_What you need to do:_
Once you find the line with "Open order number SO-231200043 link" in the entries below, return exactly every line from it through the line with "Select the DF104".

+++ Recorded information

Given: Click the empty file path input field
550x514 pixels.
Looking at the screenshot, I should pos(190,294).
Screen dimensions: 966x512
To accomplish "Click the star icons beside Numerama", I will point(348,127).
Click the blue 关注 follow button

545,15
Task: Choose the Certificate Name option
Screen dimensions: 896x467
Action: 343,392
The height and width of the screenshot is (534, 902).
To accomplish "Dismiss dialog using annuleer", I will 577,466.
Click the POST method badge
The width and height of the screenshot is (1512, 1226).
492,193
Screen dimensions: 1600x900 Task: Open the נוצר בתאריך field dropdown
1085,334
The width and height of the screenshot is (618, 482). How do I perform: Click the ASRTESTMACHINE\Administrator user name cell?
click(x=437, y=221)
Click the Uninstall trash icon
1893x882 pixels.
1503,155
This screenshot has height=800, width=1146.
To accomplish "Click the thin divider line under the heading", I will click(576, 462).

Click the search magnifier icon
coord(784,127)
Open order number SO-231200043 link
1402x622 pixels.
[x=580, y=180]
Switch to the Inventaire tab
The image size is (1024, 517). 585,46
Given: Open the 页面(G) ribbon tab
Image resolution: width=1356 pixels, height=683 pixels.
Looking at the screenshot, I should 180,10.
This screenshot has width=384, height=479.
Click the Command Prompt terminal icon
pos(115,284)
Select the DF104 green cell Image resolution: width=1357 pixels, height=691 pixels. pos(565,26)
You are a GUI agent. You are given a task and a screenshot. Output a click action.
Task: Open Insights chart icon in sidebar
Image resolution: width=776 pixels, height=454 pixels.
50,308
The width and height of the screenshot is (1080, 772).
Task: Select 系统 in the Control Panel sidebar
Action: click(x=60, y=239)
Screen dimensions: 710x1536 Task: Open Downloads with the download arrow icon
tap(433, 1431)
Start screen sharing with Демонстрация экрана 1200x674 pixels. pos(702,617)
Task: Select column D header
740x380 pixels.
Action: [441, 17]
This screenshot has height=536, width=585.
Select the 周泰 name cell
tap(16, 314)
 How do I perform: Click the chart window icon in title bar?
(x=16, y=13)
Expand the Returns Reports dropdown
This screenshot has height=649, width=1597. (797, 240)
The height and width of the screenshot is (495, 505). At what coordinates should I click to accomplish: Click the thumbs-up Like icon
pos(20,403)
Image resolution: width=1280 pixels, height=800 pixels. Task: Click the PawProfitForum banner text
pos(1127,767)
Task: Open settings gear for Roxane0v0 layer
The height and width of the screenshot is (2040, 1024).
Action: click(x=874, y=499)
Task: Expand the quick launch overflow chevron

++++++

_Output of the task:_
Open order number SO-231200043 link
1402x622 pixels.
[x=580, y=180]
Switch to the Inventaire tab
The image size is (1024, 517). 585,46
Given: Open the 页面(G) ribbon tab
Image resolution: width=1356 pixels, height=683 pixels.
Looking at the screenshot, I should 180,10.
This screenshot has width=384, height=479.
Click the Command Prompt terminal icon
pos(115,284)
Select the DF104 green cell Image resolution: width=1357 pixels, height=691 pixels. pos(565,26)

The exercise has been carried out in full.